Daniel:
Hmmmm,  could have sworn pf assumed that .0 meant that all possible .x was
valid (in this instance 192.168.1.0/24) but fair enough; the network is
defined as "192.168.1.0/24"   (sorry, was in a hurry so when I re-wrote the
ruleset I used shorthand.  My appologies)

Ben




> -----Original Message-----
> From: Daniel Hartmeier [mailto:[EMAIL PROTECTED] 

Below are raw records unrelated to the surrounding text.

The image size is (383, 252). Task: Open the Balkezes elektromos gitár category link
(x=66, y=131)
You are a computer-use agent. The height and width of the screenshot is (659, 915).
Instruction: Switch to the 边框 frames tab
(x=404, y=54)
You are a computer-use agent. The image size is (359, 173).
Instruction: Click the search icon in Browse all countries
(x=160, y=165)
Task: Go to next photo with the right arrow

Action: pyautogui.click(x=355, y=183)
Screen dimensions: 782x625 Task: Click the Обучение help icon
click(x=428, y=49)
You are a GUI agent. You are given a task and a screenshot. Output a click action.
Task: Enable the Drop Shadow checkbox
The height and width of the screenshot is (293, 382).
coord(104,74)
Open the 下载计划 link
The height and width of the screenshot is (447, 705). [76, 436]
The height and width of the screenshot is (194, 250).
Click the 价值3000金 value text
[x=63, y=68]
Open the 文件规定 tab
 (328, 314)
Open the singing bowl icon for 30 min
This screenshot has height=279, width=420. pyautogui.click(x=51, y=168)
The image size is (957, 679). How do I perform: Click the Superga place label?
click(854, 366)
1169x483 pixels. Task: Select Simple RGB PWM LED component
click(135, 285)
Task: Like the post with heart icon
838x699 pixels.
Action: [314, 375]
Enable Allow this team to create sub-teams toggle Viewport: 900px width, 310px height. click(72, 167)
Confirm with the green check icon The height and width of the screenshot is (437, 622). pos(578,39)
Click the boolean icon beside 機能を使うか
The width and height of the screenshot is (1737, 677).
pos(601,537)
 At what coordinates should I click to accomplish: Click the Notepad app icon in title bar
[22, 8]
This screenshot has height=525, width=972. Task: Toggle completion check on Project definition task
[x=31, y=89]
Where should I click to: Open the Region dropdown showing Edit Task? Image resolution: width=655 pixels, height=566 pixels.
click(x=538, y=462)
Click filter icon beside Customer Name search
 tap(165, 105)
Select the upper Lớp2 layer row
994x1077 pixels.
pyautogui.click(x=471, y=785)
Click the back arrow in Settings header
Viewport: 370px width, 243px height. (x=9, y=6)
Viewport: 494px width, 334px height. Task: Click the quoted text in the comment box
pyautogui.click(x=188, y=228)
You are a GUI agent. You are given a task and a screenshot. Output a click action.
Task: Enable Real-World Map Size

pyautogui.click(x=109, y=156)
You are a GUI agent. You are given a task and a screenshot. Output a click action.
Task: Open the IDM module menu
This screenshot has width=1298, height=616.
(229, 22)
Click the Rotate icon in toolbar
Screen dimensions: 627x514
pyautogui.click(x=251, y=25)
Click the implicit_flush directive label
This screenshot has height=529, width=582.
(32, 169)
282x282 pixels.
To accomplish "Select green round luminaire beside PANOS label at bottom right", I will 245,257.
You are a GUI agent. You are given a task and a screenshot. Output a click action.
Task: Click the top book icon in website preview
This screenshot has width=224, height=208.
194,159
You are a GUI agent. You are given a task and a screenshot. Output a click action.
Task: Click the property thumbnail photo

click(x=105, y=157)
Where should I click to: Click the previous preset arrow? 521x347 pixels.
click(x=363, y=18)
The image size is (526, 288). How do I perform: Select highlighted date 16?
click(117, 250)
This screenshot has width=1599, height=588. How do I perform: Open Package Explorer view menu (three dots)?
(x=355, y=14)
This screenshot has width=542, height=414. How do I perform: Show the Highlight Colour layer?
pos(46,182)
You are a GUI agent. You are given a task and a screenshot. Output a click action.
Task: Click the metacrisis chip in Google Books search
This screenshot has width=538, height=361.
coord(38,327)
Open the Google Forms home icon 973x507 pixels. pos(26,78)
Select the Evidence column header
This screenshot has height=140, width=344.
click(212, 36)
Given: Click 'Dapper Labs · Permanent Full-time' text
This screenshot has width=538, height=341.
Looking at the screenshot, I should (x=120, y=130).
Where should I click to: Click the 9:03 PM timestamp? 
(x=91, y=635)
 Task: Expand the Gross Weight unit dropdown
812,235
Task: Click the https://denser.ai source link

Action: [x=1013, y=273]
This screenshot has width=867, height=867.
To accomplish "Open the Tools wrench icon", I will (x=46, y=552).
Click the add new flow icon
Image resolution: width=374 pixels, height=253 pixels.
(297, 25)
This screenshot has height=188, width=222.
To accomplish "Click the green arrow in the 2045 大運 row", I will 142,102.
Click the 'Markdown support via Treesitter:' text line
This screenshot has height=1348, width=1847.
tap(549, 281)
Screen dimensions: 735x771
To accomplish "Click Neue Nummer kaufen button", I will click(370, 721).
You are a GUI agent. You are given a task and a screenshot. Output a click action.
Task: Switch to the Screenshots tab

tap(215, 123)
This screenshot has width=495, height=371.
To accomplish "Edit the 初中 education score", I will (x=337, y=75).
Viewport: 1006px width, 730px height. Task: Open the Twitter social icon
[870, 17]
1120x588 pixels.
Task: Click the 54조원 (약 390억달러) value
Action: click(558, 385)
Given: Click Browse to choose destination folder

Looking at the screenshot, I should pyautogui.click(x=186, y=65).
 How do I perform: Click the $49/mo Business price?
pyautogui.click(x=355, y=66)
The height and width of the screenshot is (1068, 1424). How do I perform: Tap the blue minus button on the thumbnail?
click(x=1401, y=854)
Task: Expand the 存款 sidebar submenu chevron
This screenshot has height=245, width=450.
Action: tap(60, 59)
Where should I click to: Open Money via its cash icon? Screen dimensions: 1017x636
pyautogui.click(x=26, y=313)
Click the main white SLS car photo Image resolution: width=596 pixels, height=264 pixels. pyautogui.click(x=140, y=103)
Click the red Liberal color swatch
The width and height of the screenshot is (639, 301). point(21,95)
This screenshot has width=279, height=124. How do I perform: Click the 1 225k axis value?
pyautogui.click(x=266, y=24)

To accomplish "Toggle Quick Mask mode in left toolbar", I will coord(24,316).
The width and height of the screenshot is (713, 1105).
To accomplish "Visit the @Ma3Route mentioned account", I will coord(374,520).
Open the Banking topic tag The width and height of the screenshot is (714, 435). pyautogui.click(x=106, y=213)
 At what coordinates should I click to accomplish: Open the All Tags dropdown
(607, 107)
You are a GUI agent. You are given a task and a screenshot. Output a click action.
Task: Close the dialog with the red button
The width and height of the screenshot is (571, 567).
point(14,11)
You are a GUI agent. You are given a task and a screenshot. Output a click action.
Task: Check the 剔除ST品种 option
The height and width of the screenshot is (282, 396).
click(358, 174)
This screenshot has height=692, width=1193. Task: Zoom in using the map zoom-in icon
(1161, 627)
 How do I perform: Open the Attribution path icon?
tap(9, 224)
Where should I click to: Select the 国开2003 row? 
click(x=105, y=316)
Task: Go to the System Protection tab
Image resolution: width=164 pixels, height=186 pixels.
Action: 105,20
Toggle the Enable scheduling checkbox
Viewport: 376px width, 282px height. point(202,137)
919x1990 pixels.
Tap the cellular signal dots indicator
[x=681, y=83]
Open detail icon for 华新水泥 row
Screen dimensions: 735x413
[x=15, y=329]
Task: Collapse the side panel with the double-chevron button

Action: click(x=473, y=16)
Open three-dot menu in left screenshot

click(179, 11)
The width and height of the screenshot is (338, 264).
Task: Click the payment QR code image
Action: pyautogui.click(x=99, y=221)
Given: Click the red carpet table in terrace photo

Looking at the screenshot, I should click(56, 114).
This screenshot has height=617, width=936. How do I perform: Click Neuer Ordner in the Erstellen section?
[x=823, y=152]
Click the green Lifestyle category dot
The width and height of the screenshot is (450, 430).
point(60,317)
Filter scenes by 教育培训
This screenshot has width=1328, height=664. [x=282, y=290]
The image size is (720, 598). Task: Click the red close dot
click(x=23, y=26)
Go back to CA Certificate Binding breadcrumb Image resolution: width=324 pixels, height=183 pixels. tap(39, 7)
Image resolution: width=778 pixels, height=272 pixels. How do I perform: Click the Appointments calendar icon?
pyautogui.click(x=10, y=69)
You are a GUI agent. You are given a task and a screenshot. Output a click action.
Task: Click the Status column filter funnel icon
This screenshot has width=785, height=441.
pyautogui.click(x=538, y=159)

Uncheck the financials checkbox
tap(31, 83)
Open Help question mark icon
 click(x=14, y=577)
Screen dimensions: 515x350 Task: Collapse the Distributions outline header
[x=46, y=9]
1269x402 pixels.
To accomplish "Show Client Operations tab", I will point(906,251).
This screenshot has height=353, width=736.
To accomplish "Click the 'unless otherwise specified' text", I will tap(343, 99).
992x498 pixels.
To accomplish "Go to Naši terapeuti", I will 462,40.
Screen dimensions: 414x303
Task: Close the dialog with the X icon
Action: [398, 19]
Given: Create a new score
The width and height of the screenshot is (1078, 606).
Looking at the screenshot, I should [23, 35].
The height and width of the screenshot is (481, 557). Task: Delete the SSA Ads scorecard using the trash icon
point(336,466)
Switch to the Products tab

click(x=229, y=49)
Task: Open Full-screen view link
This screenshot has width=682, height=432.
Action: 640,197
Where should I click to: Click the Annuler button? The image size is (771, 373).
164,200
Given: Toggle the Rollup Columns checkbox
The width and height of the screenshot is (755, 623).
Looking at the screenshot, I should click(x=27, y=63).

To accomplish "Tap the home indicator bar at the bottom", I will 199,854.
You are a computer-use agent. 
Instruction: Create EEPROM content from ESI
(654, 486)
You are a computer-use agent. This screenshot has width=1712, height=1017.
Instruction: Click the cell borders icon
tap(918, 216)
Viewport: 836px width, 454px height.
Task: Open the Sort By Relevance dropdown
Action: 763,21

> Sent: Thursday, March 10, 2005 12:20 AM
> To: Ben
> Cc: pf@benzedrine.cx
> Subject: Re: Tcpdump grepped for the machine: RE: Trouble 
> with route-to:
> 
> On Wed, Mar 09, 2005 at 10:19:17PM -0800, Ben wrote:
> 
> > Mar 09 22:10:45.682221 0:9:5b:12:43:xx 0:c:f1:91:70:xx 0800 62:
> > 192.168.1.132.1273 > 216.51.232.100.80: S 
> 417417262:417417262(0) win 
> > 16384 <mss 1460,nop,nop,sackOK> (DF)
> 
> > $internal_net = 192.168.1.0
> 
> > nat on rl0 from $internal_net to !$internal_net -> (rl0) nat on rl1 
> > from $internal_net to !$internal_net -> (rl1) pass in on 
> em0 route-to 
> > (rl1 gw1) from 192.168.1.132 to !$internal_net keep state
> 
> If you really defined internal_net as 192.168.1.0, and not 
> 192.168.1.0/24, neither of those three rule matches the 
> packet, because
> 192.168.1.132 is not within 192.168.1.0/32. Leaving out the 
> /network part means /32 (for IPv4) in pf.
> 
> If you misquoted your ruleset, quote precisely.